2/7/15

La lógica del mercado.

Hace unos días finalizó uno de los concursos con más caché dentro del ámbito reality culinario de la pequeña pantalla. Una perífrasis como otra cualquiera para decir que finalizó Master Chef. No me cuenten nada porque me pilló de viaje y no pude verlo. Seguidora fiel no soy, pero de vez en cuando atendía a alguna de las recetas y al final quedé atrapada por las intrigas palaciegas de los cocinillas.

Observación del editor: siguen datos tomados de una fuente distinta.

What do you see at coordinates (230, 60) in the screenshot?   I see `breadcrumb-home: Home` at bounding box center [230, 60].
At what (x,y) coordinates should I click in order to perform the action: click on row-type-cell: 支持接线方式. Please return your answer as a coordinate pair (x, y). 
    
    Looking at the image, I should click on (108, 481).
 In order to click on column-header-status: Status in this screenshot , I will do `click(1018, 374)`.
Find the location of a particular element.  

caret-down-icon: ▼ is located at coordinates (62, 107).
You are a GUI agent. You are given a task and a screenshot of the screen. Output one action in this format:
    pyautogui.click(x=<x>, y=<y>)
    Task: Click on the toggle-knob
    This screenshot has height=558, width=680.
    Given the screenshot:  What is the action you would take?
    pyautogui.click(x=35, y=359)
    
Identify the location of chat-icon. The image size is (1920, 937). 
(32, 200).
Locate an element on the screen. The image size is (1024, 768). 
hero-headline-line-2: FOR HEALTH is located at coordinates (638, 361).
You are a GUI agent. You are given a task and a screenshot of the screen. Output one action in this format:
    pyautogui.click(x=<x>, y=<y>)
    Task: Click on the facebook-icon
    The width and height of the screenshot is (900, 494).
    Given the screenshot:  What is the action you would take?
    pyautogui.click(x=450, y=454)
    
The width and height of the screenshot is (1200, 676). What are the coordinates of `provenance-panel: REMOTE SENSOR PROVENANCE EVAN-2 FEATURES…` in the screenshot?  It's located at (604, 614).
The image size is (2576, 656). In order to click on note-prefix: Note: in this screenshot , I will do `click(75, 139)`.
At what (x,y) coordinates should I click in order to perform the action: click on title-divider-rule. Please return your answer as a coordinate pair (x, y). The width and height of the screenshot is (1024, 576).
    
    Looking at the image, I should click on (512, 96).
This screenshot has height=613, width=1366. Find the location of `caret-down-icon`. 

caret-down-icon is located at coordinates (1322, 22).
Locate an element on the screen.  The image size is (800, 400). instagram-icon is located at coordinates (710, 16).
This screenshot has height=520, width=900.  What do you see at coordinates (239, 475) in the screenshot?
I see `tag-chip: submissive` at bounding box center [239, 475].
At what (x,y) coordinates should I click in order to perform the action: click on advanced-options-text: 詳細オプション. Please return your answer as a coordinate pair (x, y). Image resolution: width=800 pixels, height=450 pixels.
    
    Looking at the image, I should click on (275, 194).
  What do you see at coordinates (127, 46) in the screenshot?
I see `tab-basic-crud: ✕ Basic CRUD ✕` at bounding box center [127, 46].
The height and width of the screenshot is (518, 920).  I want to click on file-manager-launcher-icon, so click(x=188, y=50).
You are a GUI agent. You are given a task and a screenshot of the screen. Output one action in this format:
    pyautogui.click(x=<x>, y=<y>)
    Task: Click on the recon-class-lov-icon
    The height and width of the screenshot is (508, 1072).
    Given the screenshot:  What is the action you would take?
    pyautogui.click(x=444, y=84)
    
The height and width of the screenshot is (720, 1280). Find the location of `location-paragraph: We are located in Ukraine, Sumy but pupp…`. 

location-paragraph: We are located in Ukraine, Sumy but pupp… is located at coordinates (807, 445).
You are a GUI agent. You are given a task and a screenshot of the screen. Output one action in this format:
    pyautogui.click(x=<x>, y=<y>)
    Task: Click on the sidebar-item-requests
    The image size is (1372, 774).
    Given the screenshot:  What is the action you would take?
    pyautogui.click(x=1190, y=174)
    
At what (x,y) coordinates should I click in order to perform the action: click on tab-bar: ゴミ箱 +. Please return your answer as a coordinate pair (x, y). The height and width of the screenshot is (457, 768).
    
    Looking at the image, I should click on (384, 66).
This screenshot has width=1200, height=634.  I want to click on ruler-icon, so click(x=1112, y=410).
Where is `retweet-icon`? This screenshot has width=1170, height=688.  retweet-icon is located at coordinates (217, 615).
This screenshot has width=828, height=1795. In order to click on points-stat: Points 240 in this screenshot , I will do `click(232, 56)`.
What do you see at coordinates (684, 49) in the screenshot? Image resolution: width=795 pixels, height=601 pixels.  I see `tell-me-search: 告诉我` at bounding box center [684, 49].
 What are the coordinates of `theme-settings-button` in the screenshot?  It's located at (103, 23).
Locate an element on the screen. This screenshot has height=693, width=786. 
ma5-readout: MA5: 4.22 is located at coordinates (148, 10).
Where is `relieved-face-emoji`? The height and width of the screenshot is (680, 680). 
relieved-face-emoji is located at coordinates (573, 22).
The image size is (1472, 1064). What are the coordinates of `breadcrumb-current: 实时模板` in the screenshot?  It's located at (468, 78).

Me llama la atención una particularidad del product placement del programa. La risueña Eva González recalca por activa y por pasiva que toda la comida que no se utilice durante las grabaciones será donada al Banco de Alimentos. Es una acción loable como pocas con la que está cayendo. Todos pensamos oh, qué desprendidos los de El Corte Inglés cada vez que escuchamos el guión. Y poco a poco, de la misma manera que empezamos a ver la tele el martes por la noche a cuenta de los platos y terminamos más interesados en las puñaladas traperas de los concursantes, dejamos de comprar en nuestro supermercado habitual y entramos en el de la banderita verde, que son muy majos y ayudan a la gente (ojo, es una visión muy simplista del efecto que genera el márketing social, iknowit).

El caso es que si son clientes habituales de dicho comercio, se habrán percatado de que tiran a la basura los comienzos y los culos de, por ejemplo, los embutidos. Me pregunto si esas partes no se pueden comer. Como hija de carnicera que fui, puedo decir que no me he muerto por echarme al coleto el final feúcho del jamón york. Tampoco he desarrollado ninguna enfermedad incompatible con la vida por zampar los culetes de las longanizas vigitanas, con lo ricas que están.

Ayer por la noche, precisamente comprando en el hipermercado del holding, salvé de la quema a una cola de merluza. Estaba tan brillante y zaína que me la tuve que traer a casa, pese a que comprar un kilo y medio de dicho producto es una barbaridad para un par de personas.

En fin, no sé cómo concluir. Solo recuerdo que el padre de mi muñeco presioso cuenta de vez en cuando que cuando trabajaba de carnicero (Dios nos cría y el viento nos amontona) en una galería comercial que nada tiene que ver con la banderita verde, le daba pena tirar piezas de carne que se estaban poniendo feas y prefería regalárselas a la gente que no podía comprar carne. Su jefe le despidió aludiendo que si todos hicieran eso, iba a terminar por no vender nada.